The second set of positive claims that Friedman makes are around a lot of specific economic policies arguing that in almost every case good intentions have perverse results and even judged by the moral standard he attributes to intellectuals (a sort of paternalistic, equal outcomes, interventionists mindset) they are failures. He argues this is true of countercyclical macroeconomic (it introduces instability and worsens the business cycle), anti-monopoly legislation (it can entrench monopolies), progressive taxation (in some ways it increases income inequality, housing projects (it destroys the housing supply), and the minimum wage (it increases unemployment and makes the poor worse off).

No doubt some of these are right, like housing projects where the emphasis of policy has appropriately shifted towards housing vouchers and reducing barriers that complain housing supply—ideas that are along the lines of what Friedman is arguing. Some of these are almost certainly wrong, the increased stability of the macroeconomy—including the fact that the Great Recession was much milder than the Great Recession—is thanks to the fact that policymakers, especially in Central Banks, have ignored Friedman’s mechanistic and disastrous proposal for monetary policy to simply increase the growth of the money stock with no regard to anything else in the economy.
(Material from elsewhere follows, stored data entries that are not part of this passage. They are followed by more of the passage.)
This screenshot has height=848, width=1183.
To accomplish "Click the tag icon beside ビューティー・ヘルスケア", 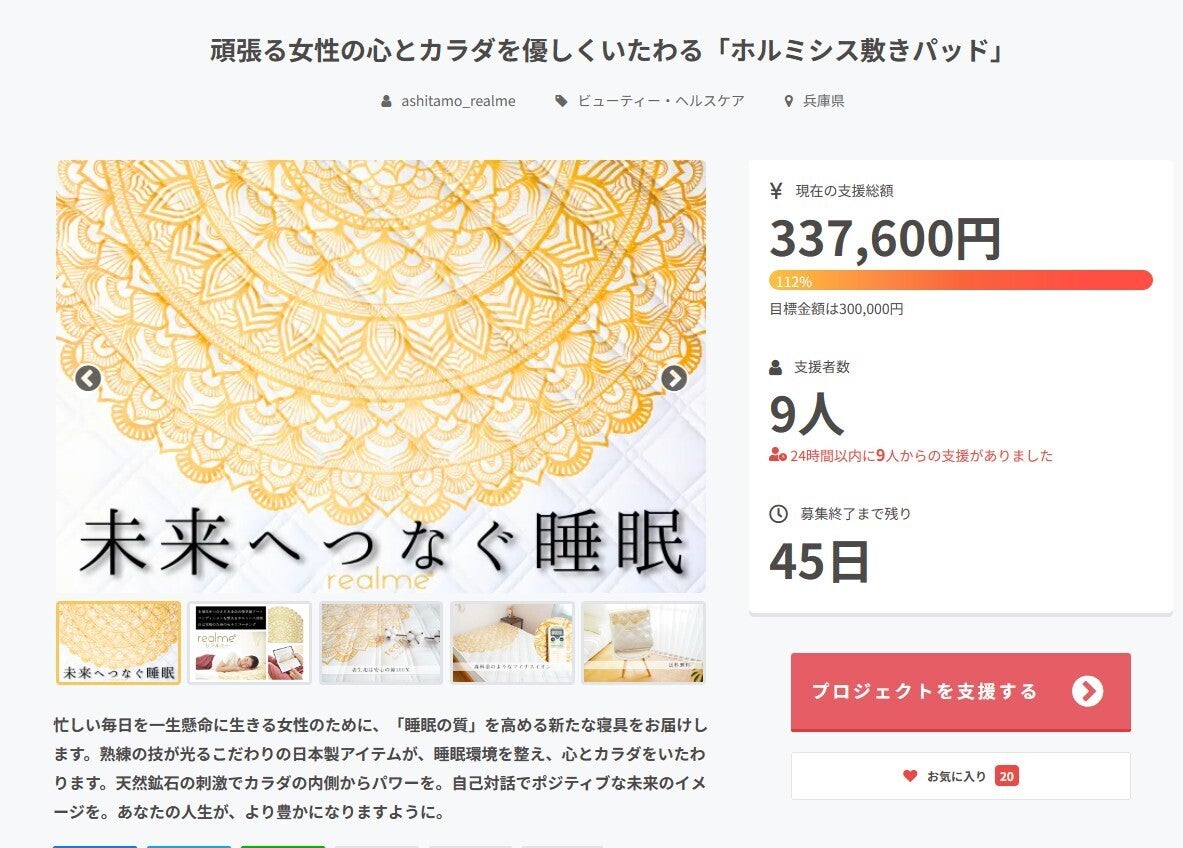I will coord(562,101).
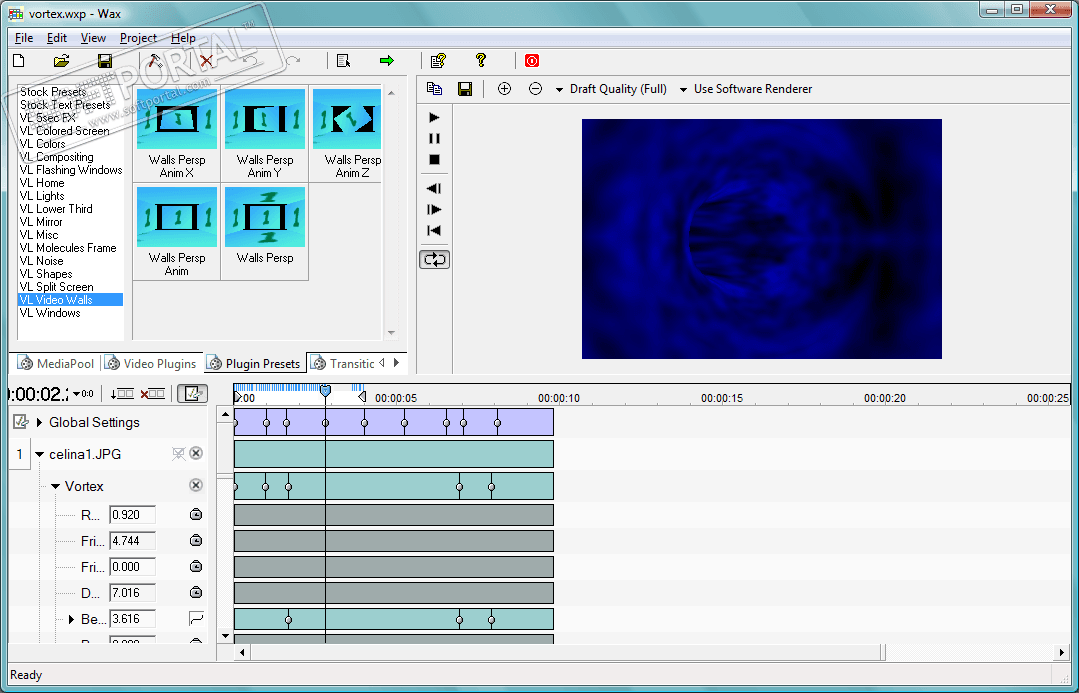Click the hammer icon in main toolbar
This screenshot has width=1079, height=693.
pos(154,61)
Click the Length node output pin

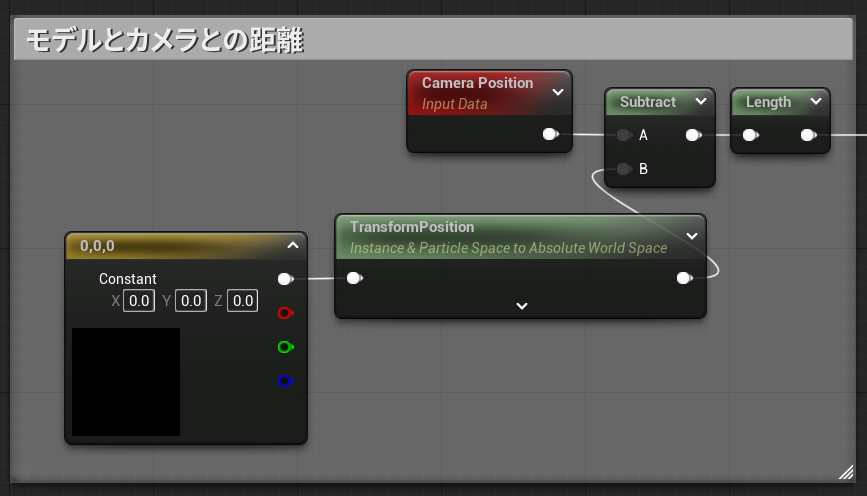(x=807, y=135)
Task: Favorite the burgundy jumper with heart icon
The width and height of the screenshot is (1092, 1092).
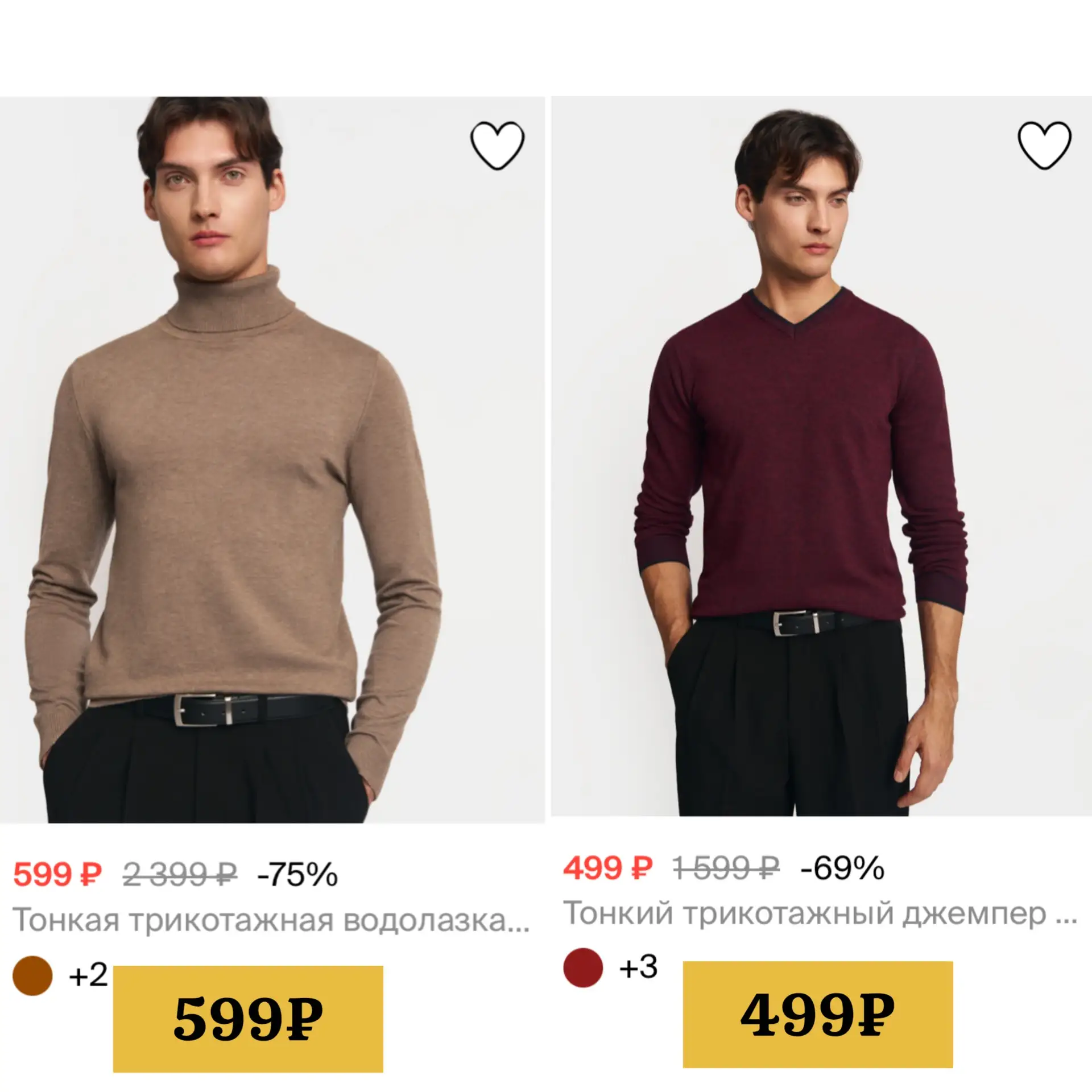Action: click(x=1044, y=146)
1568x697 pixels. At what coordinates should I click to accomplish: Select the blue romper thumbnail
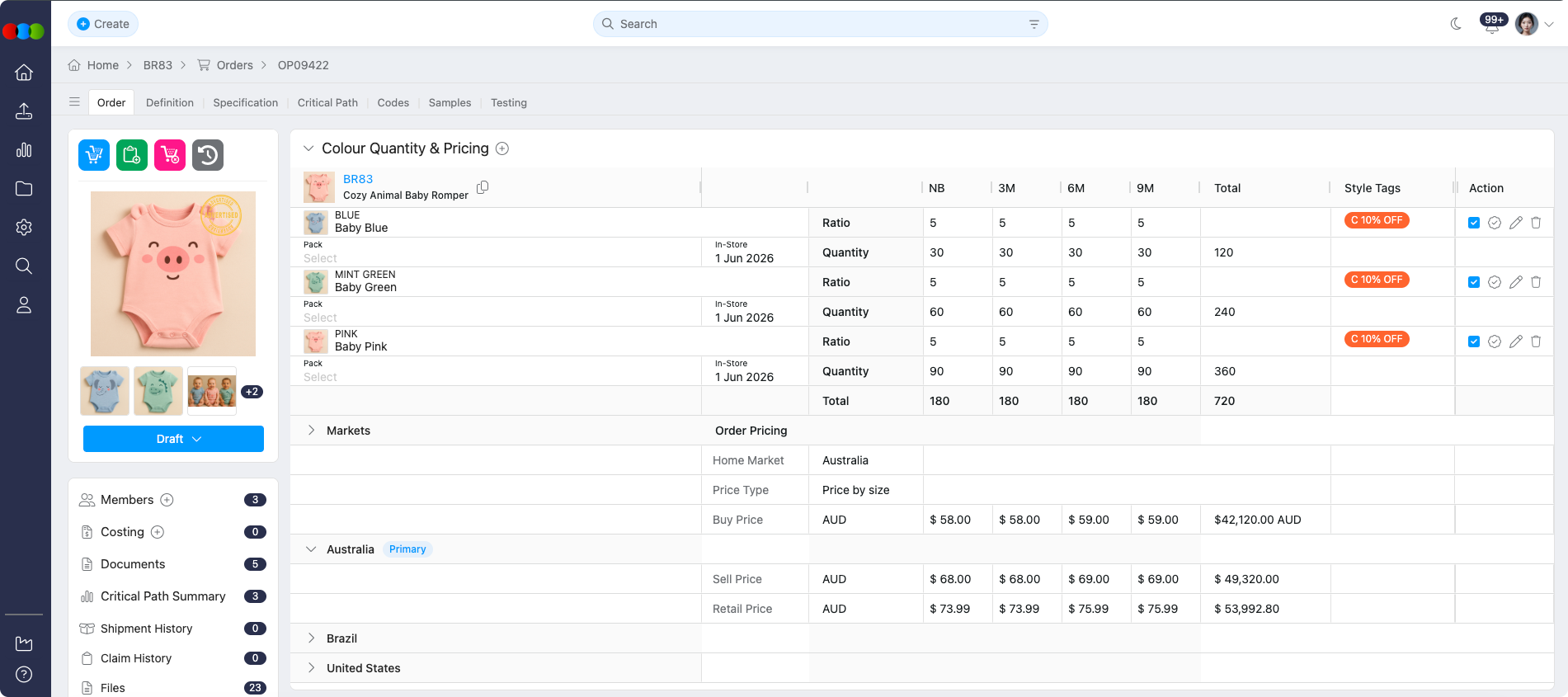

What I find suspicious is that that contrary to the rigorous, hard-headed thinking Friedman claims to espouse much of this reads more like wishful thinking. Friedman essentially wants to have his cake (a classical liberal view of justice) and eat it to (if you follow his normative philosophy you’ll get better outcomes even measured on your different normative philosophy). For example, progressive taxation isn’t just a violation of liberty, it also can make the distribution of income even worse. This is the type of too-good-to-be-true wishful thinking that he would rightfully decry in other circumstances. And it means he avoids some of the tough tradeoffs one would have to consider about whether one prioritizes liberalism as a philosophy or outcomes because they will not both line up.

In Friedman’s defense, he does have a reason—other than pure coincidence—that his normative and positive views line up so closely. Specifically, he argues that public policies are not done randomly or by wise policy mandarins but instead systematically shaped by self-interested parties. These policies can persist because they have a small number of highly visible winners and many invisible losers. He would argue the minimum wage has this feature, being pushed by labor unions to help their members, creating a bunch of visible winners receiving higher wages, and many more people without jobs who may not even realize it was because of the higher minimum wage. (I am not endorsing his view, just describing it—the evidence since his book has, at the very least, cast substantial doubt on this particular argument.)

All of that said, anyone who cares about public policy should think very hard about the imperfections of government, the distortions of rent seekers and regulatory capture, the role of incentives, and unintended consequences. You do not need to agree with Friedman’s every prescription to benefit from better understanding all of these issues and factoring them in to your evaluation of public policy going forward.